● **Given data**

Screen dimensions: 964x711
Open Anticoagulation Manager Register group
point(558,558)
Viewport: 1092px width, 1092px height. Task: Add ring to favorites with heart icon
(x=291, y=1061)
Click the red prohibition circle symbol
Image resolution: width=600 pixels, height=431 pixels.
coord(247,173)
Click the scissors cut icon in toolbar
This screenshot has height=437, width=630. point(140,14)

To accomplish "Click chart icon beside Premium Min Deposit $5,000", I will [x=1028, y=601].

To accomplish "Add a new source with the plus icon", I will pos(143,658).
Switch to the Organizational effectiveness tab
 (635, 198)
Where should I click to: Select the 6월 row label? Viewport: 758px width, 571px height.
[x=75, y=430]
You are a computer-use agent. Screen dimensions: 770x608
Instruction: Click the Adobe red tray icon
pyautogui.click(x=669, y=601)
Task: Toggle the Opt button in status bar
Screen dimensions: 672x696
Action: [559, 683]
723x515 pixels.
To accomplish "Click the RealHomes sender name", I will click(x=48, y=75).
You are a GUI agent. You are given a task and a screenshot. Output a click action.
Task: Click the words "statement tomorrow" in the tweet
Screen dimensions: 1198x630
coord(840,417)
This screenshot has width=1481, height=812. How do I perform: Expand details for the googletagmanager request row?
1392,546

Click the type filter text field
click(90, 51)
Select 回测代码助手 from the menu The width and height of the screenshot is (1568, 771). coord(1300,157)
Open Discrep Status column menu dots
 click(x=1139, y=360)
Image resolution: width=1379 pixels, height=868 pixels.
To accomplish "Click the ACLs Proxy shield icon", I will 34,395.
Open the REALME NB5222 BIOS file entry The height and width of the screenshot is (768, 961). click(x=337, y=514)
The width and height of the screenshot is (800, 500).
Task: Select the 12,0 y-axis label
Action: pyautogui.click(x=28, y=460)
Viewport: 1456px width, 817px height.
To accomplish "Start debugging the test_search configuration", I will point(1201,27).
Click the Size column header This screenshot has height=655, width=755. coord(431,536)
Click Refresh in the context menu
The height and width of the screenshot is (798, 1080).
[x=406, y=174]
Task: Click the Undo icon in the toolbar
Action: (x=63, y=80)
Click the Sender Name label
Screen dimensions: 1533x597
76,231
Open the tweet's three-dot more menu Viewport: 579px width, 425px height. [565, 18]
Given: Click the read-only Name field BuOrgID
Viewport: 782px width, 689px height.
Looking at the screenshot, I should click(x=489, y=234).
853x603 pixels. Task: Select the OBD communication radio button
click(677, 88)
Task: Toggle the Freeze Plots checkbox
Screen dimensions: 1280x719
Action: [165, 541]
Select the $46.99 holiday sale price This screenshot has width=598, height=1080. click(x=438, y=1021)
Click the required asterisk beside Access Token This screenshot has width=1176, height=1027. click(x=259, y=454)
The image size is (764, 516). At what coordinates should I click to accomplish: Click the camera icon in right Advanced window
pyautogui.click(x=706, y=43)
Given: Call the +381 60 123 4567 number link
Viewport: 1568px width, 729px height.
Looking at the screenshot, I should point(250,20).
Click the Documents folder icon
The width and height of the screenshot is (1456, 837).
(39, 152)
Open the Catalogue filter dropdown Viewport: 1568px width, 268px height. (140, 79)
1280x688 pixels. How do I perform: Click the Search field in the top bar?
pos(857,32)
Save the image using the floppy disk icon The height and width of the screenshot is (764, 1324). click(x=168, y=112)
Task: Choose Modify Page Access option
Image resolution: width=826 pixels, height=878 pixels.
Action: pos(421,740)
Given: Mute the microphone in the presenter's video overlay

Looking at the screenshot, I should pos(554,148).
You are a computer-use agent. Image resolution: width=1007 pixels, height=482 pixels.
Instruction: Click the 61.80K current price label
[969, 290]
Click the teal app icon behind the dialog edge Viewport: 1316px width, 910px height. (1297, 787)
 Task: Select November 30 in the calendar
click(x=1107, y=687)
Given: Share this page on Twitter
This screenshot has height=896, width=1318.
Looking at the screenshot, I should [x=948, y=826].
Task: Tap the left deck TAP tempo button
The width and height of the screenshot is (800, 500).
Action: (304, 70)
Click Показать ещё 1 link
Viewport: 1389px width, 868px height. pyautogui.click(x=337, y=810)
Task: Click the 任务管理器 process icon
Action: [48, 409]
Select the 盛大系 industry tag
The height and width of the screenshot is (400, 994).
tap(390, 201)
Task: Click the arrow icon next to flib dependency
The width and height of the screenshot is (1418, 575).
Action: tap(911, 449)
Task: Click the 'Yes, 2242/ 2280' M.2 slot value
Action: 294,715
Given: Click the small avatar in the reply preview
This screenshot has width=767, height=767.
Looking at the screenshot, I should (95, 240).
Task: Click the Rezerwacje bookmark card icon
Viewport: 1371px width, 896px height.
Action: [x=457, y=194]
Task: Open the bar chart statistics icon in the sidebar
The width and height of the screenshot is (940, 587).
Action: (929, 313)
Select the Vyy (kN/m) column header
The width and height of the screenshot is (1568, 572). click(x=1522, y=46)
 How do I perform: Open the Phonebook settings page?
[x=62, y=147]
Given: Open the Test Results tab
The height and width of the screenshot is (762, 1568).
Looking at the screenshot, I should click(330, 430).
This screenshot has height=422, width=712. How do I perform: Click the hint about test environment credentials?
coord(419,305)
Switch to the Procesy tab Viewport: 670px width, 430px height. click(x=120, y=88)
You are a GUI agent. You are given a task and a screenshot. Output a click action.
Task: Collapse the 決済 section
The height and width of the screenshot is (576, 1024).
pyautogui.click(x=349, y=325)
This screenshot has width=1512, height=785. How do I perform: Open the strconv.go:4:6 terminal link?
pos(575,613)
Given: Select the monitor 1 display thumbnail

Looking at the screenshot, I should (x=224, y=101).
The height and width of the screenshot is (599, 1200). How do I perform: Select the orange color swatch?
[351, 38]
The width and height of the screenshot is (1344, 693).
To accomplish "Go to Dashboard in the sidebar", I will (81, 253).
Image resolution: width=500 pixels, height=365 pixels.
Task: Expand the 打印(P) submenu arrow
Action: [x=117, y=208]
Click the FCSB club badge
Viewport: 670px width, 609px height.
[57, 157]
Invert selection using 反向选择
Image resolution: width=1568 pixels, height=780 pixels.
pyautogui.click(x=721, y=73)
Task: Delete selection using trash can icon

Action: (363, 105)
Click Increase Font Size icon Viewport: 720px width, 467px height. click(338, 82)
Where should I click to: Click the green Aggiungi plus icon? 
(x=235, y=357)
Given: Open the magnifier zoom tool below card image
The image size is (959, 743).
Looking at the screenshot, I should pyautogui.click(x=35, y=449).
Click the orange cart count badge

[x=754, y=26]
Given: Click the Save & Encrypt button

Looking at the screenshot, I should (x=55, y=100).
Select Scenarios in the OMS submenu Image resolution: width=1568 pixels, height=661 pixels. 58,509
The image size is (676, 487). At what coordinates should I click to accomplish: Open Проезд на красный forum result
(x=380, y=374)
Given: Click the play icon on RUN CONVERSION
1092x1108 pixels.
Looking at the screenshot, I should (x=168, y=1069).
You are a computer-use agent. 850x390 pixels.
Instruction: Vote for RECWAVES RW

● **Task details**
Scale the lines from the one containing "Select 回测代码助手 from" through the one containing "I will 34,395.", and give them again in full with their requests: multiply each click coordinate in the answers by 2.45 and round to whole numbers, halves up. Leave all other numbers as they are.

● **Solution**
Select 回测代码助手 from the menu The width and height of the screenshot is (1568, 771). coord(3185,385)
Open Discrep Status column menu dots
 click(x=2791, y=882)
Image resolution: width=1379 pixels, height=868 pixels.
To accomplish "Click the ACLs Proxy shield icon", I will 83,968.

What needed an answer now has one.